The advent of new technologies and analytical approaches in genomics, such as high-throughput sequencing and CRISPR–Cas gene editing, has opened new avenues of medical research. Polygenic risk scores are being assessed for routine use by the UK National Health Service, and the use of gene editing should improve outcomes for many patients. Similarly, improvements in techniques for obtaining and sequencing DNA from fossil remains have been a major breakthrough in the field of evolutionary genetics. These discoveries have shed new light on the origins of human populations, their migratory history, and the extent of admixture between humans and ancient, now-extinct hominins, such as Neanderthals, and between modern human populations1,2,3. However, ancient genomics is also of value for medical research, making it possible to reconstruct the history of human health over time, including past epidemics. This research allows increased understanding of the present-day links between genomic diversity and disease.
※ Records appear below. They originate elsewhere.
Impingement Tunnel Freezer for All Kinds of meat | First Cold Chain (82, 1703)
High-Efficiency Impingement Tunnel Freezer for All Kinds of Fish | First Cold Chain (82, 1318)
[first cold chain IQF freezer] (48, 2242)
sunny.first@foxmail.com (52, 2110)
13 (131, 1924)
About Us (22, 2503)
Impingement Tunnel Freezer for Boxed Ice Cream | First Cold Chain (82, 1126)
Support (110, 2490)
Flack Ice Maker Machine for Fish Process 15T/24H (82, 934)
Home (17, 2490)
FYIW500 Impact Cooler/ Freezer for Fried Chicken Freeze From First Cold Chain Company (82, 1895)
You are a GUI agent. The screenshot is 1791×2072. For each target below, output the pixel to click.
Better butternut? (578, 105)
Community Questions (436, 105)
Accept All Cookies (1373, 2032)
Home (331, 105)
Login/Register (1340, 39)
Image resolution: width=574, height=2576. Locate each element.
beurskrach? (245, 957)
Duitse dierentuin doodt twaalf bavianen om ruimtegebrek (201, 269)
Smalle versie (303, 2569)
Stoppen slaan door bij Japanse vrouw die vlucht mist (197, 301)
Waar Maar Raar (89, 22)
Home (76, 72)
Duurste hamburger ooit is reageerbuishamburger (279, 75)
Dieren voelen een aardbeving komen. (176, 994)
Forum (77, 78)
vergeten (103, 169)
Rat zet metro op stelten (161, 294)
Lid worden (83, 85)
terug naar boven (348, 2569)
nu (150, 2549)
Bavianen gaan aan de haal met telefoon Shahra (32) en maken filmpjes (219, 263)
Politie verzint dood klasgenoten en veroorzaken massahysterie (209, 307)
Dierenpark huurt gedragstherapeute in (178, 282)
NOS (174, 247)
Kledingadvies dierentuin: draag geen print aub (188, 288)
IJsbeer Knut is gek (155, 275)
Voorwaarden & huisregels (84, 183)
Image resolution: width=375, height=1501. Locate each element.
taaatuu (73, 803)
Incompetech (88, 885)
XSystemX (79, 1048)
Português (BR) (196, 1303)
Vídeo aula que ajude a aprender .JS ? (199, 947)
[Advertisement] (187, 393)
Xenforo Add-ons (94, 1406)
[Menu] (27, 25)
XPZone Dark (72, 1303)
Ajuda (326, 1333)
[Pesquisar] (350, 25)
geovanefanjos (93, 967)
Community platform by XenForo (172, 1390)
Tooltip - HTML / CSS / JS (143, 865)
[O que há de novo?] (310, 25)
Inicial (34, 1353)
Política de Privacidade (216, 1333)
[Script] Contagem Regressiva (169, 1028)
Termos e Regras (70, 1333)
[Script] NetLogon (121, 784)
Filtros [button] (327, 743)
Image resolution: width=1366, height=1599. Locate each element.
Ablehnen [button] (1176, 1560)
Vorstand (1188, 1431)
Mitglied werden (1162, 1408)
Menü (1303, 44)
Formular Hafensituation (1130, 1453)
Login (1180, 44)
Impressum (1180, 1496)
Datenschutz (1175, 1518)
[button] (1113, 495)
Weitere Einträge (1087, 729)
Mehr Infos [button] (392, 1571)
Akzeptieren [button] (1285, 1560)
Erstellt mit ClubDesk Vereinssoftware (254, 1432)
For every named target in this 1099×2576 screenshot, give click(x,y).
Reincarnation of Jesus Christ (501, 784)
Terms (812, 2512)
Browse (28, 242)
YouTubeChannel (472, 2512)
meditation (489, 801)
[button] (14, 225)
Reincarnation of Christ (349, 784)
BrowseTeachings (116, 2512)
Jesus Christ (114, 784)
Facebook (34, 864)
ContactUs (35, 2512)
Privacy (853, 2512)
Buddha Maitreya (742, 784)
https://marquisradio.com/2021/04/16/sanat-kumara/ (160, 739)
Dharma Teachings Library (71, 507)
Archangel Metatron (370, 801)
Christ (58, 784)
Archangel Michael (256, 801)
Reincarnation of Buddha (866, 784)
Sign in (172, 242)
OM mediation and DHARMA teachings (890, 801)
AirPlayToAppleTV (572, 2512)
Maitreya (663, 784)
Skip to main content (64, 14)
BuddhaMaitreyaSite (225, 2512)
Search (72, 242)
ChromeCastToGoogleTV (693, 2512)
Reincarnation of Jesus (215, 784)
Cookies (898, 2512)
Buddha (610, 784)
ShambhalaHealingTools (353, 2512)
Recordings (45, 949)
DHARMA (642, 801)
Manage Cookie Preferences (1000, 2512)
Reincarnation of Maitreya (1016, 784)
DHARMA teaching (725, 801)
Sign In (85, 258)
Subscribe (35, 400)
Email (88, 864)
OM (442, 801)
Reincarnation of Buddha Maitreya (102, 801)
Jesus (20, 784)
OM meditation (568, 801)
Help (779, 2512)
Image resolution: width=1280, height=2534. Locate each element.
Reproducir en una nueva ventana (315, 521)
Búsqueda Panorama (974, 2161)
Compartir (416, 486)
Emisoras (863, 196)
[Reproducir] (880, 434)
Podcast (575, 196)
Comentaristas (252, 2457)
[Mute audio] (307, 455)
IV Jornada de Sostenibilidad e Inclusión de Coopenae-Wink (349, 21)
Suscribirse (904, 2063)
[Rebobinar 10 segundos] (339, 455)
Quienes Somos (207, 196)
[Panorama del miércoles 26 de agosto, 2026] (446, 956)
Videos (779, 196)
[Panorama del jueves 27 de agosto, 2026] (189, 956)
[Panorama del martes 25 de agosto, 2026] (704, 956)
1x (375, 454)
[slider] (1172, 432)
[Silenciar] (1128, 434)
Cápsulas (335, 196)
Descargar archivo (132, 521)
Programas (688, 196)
Credit: PCH.Vector / Alamy Stock Vector

A golden age of paleogenomics

The study of ancient DNA (aDNA) has developed into a field in its own right: paleogenomics. The oldest nuclear genome sequences from the genus Homo obtained thus far were from a 430,000-year-old Neanderthal4, but most available ancient human genomes date back no more than 10,000 years (Table 1). aDNA has been extracted from samples from around the world, but particularly from the high latitudes of the northern hemisphere, reflecting an archeological bias intrinsic to the preservation of samples but also a more general bias toward the investigation of people of European ancestry in genomic studies5.

Table 1 Spatiotemporal distribution of publicly available aDNA data

Paleogenomics can contribute to studies of human physiology in obvious ways, through the identification of regions of the human genome affected by the introgression of Neanderthal material, for example, which has revealed genes of major physiological relevance2,3. However, the potential contributions of paleogenomics to medical research are less self-evident.

The increasing availability of aDNA samples is making it possible to address key questions related to human health and disease. For example, humans are an extremely successful species, but little is known about how they survived life-threatening environmental pressures, such as exposure to pathogens, in the past. Research on modern-day humans has shown that specific DNA mutations that alter host defense mechanisms can largely explain differential outcomes after infection. Thus, studying fluctuations in the frequency of genetic variants associated with infectious-disease risks in fossil remains, which represent a continuous and uncontrolled natural experiment, provides an obvious example of the potential value of paleogenomics in medicine.

Immune disorders

The simplest model used to study human susceptibility to infection is genetic predisposition to infectious diseases through inborn errors of immunity — mutations that increase the risk of severe infections6. The most successful approach has been to study people who are extremely susceptible to infections, as they have the highest odds of carrying highly penetrant genetic lesions. The main advantage of this approach is that causality between genotype and phenotype follows naturally from the study of an in vivo (human) model, although its implementation requires the extensive genetic screening of severely ill patients.

An alternative approach is to study the effects of natural selection from pathogenic pressure on human genome variability7. These two frameworks are comparable in that both involve the identification of variants that increase the risk of a given infectious disease in natura. However, they differ in that inborn errors of immunity usually operate at the scale of a single generation, whereas gradual pathogenic pressure operates at the scale of many generations, which makes it possible to identify genetic variants with effect sizes that differ by several orders of magnitude.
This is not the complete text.